Britain’s Conservative-supporting media have declared Labour’s general election manifesto to be a “socialist” document. The following excerpts demonstrate that it is in fact a right-wing programme, committing a Labour government to continuing austerity, militarism and war.

The economy

Clause IV of Labour’s constitution committed the party, until its removal in 1994, “To secure for the workers by hand or by brain the full fruits of their industry and the most equitable distribution thereof that may be possible upon the basis of the common ownership of the means of production, distribution and exchange, and the best obtainable system of popular administration and control of each industry or service.”
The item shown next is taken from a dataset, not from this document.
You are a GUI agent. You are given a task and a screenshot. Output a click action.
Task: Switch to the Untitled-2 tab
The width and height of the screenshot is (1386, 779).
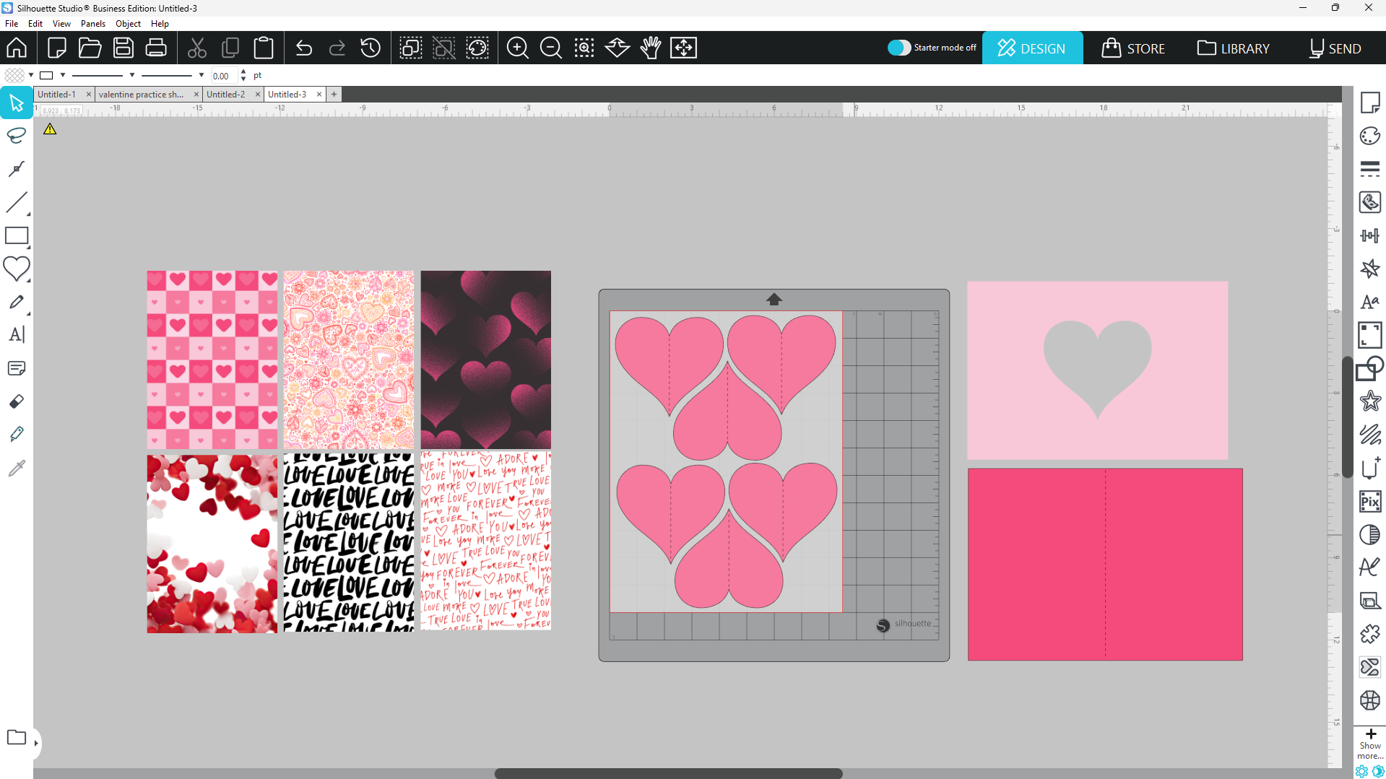click(226, 95)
Labour leader Jeremy Corbyn’s manifesto declares: “Labour understands that wealth creation is a collective endeavour—between investors, workers, public services, and government. Each contributes and each must share equitably in the rewards.”

The Fiscal Credibility Rule

Labour calls for a £250 billion “ten-year national investment plan to upgrade Britain’s economy.” However, this is “underpinned by the responsible economic management embodied in our Fiscal Credibility Rule” committing the party “to eliminate the current spending deficit on a forward-looking, five-year rolling timescale… Leave debt as a proportion of trend GDP lower at the end of each Parliament than at the start.”

Every spending commitment in the manifesto is subject to veto as the Fiscal Credibility rule will “make the Office of Budget Responsibility responsible to Parliament with a clear mandate to ‘blow the whistle’ on government breaching these rules.”

Corporation Tax

Labour proposes to fund its spending by an increase in Corporation Tax, asking “large corporations to pay a little more while still keeping UK corporation tax among the lowest of the major economies.”


While claiming that it will reverse the privatisation of the NHS, the manifesto in fact states only that it will “introduce a new legal duty on the Secretary of State and on NHS England to ensure that excess private profits are not made out of the NHS at the expense of patient care.”


The manifesto states, “We will scrap the Conservatives’ Brexit White Paper and replace it with fresh negotiating priorities that have a strong emphasis on retaining the benefits of the Single Market and the Customs Union—which are essential for maintaining industries, jobs and businesses in Britain… We will reject ‘no deal’… and negotiate transitional arrangements to avoid a cliff-edge for the UK economy.”


Whereas the manifesto states, “Labour will not make false promises on immigration numbers,” it emphasises, “Labour believes in fair rules and reasonable management of migration.”

Law and order

The manifesto utilises one of the main slogans of former Prime Minister Tony Blair: “We still need to be tough on crime and tough on the causes of crime, too.”

Labour will recruit 10,000 more police officers and 1,000 more border guards “to add to our safeguards and controls.”

Royal Mail and railways

The manifesto states it will reverse the privatisation of Royal Mail, as it is part of the “key national infrastructure,” but this will take place only at the “earliest opportunity.” Nationalisation of the private rail franchises will is planned but only as the current “franchises expire.” Some of the private franchises are in place until 2024, with more currently being negotiated.

Militarism and war

The manifesto commits Labour to renewing the Trident submarine-based nuclear missile programme and “to spending at least 2% of GDP on defence” to “guarantee our Armed Forces have the necessary capabilities to fulfil the full range of obligations, and ensure our conventional forces are versatile and able to deploy rapidly in a range of roles...”

The manifesto commits Labour to a complete strategic defence review “to assess the threats facing Britain and the necessary defence requirements.”

The number of Armed Forces personnel will be ramped up, with the document stating, “Labour will immediately examine recruitment and retention policies in order to stem the exodus that we have seen under the Conservatives, reducing the size of the army from over 100,000 to just 80,000.”

It adds, “The UK defence industry is world-leading and Labour will continue to support development and innovation in this sector and ensure that it can continue to rely on a highly skilled workforce. We are committed to a procurement process that supports our steel industry and other manufacturing that provides good quality jobs throughout the supply chain. Labour will publish a Defence Industrial Strategy white paper, including a National Shipbuilding Strategy.”

It states, “Labour supports the contribution of a responsible arms industry to the UK economy.”